The Future of the EU: Shaping economic governance

Daniela Schwarzer

The Triple Crisis Blog is pleased to welcome Daniela Schwarzer, head of the European Integration research unit at the German Institute for International and Security Affairs, Stiftung Wissenschaft und Politik (SWP), as a regular blogger.

The EU is heading for a crucial European Council meeting. On March 24/25, all eyes (in particular those of market actors) will be on the 27 Heads of States and Government who will tackle important questions on Economic Governance and on the future architecture of the euro area.

A broad debate has developed in the last twelve months drawing conclusions from the way the financial, real economic and sovereign debt crises have struck the EU. There is a growing gap between the academic view on where the euro area should move and the likely outcome of the current reform process: More and more observers advocate a leap forward in terms of political and fiscal union. But there is no political consensus on substantial budgetary integration, e.g. a larger European budget (ideally with a stabilizing function) or a pooling of public debt by issuing joint Eurobonds (as has been suggested for instance by Eurogroup President Juncker and the Think-Tank Bruegel).

The willingness of the governments to accept more integration at the cost of national sovereignty erodes as the initial shock of the crisis fades away. But still, the governance architecture of the EMU is likely to change.

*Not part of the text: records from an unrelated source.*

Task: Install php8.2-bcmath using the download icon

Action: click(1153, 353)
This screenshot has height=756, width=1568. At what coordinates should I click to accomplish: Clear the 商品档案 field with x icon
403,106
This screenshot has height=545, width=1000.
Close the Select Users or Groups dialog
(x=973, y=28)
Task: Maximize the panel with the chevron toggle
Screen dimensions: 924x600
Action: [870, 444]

Firstly, 12 years after the Euro’s creation, it is finally common sense that the monetary union has specific coordination needs. Up to last year, for example, the German government refused a regular euro area summit, arguing that economic governance should concern all 27 EU members alike. This spring, several measures applying only to the euro area will be decided, the most prominent being the so-called European Stability Mechanism that is to solve sovereign debt crises when the current emergency agreements run out in 2013. The European Monetary Union will hence become a more closely integrated core of the EU.

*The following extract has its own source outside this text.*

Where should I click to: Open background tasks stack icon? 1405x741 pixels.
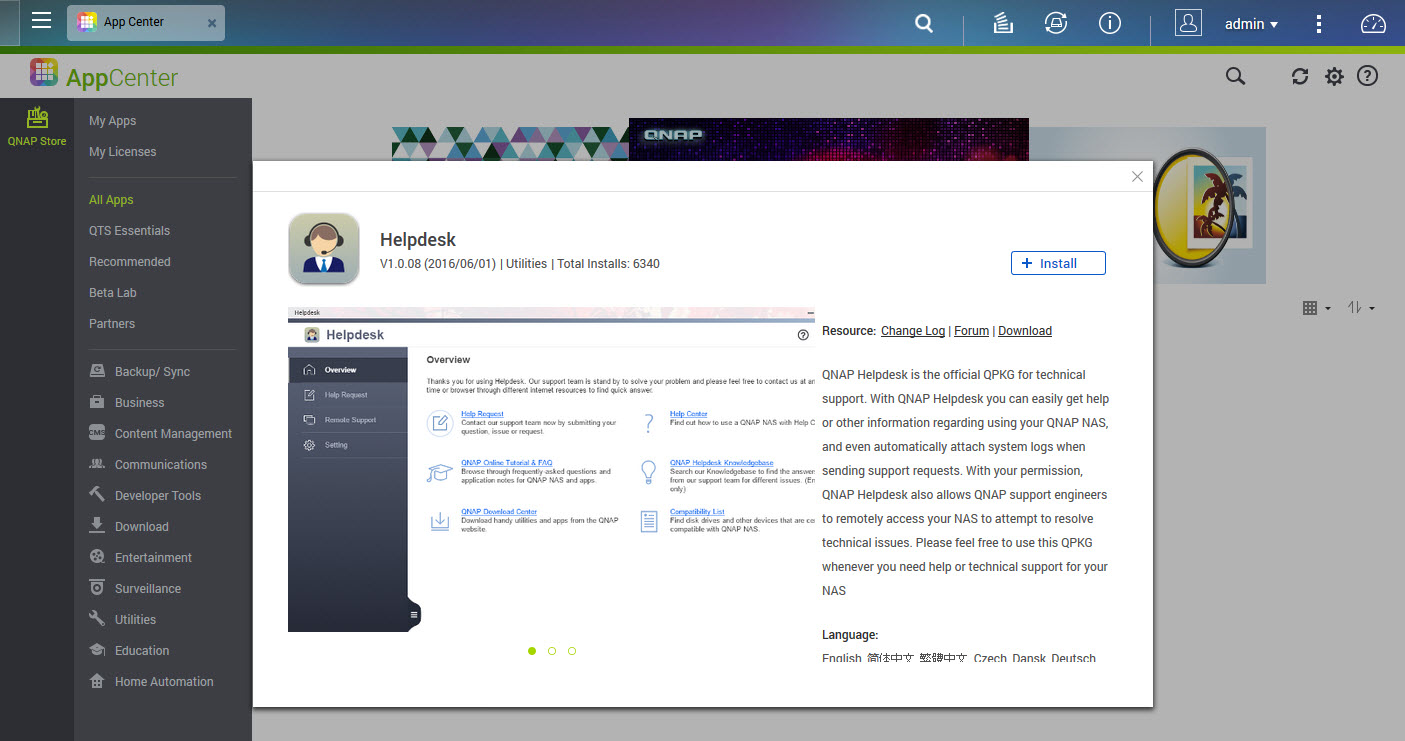coord(1003,24)
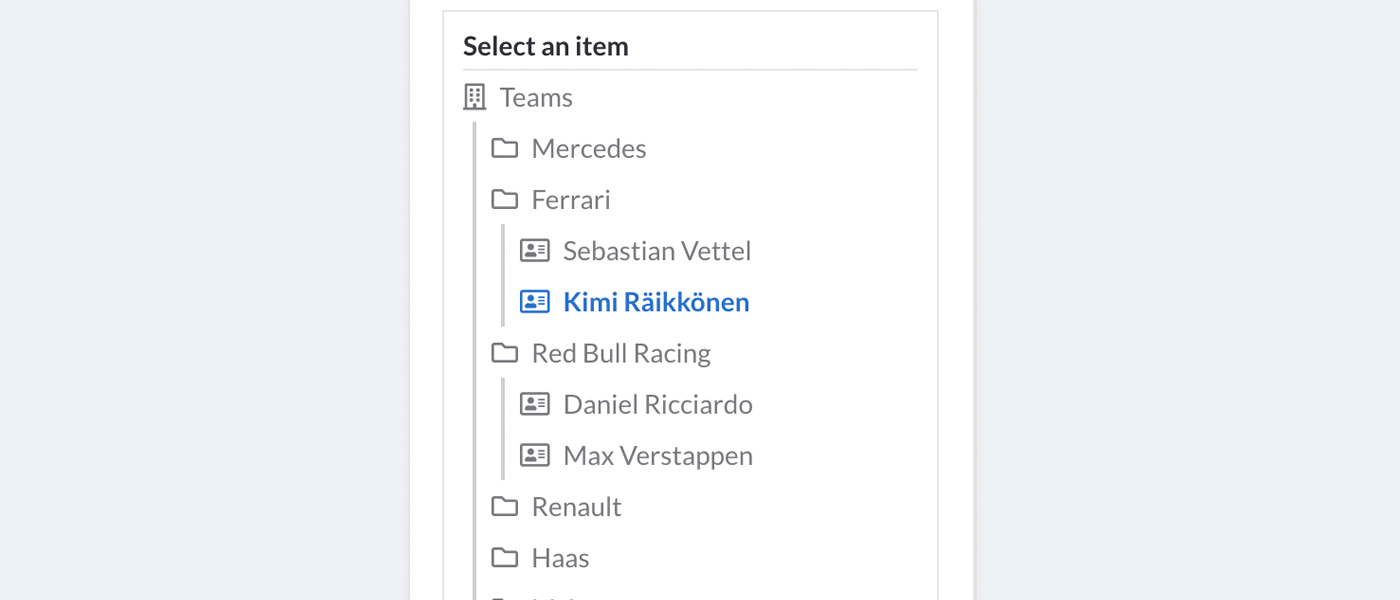
Task: Click the folder icon beside Ferrari
Action: pos(505,200)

In budgetary policy co-ordination, the rules and sanctions of the Stability and Growth Pact will be hardened (see the legislative package tabled by the European Commission). But member states will probably stop short of introducing a quasi automatism, leaving implementation to political decisions in the Council of Finance Ministers, and we have seen what happens when peers have to sanction peers…

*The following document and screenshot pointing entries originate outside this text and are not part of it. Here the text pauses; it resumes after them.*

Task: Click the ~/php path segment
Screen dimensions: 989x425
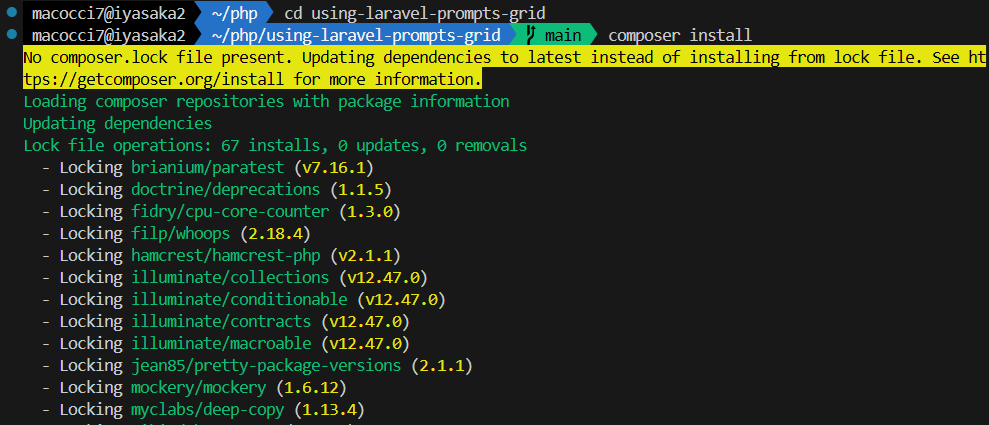Action: point(238,15)
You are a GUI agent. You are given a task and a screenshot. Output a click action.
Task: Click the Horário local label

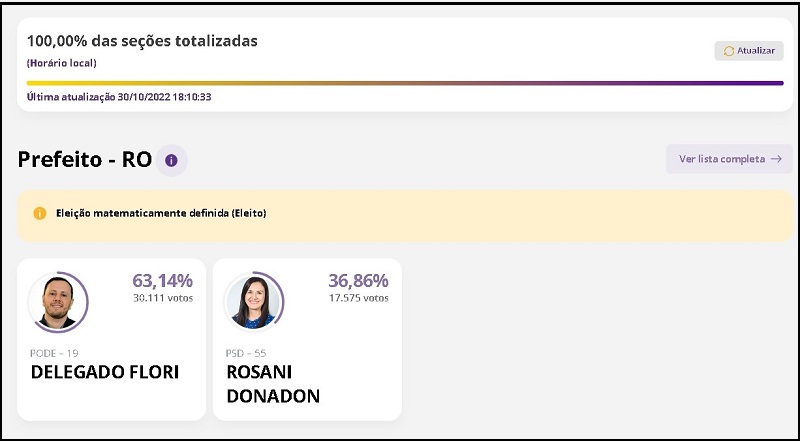pos(61,63)
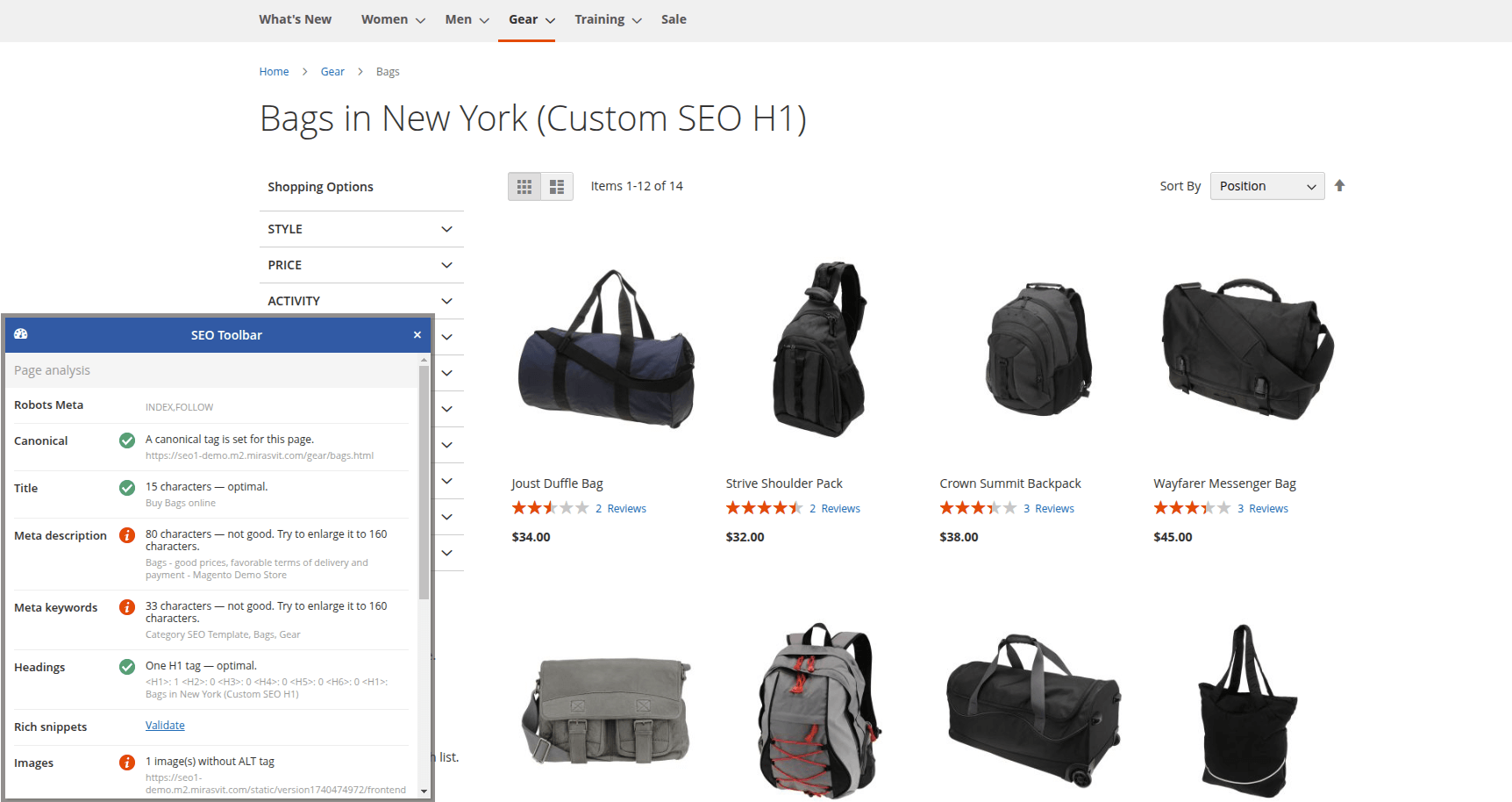Click the info icon next to Meta keywords

(126, 606)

But this reluctance will not be the make-it-or-break-it issue for the Euro, despite the fact that most political attention is directed towards the reform of the Pact. Only one of the euro area’s troublesome cases – Greece – would have been prevented had the envisaged reforms been in place. Ireland or Spain would have run into trouble anyway, as their problem is not irresponsible fiscal behavior but competitiveness gaps combined with unstable banking sectors. For these problems, tougher control mechanisms for budgetary policies are no solution.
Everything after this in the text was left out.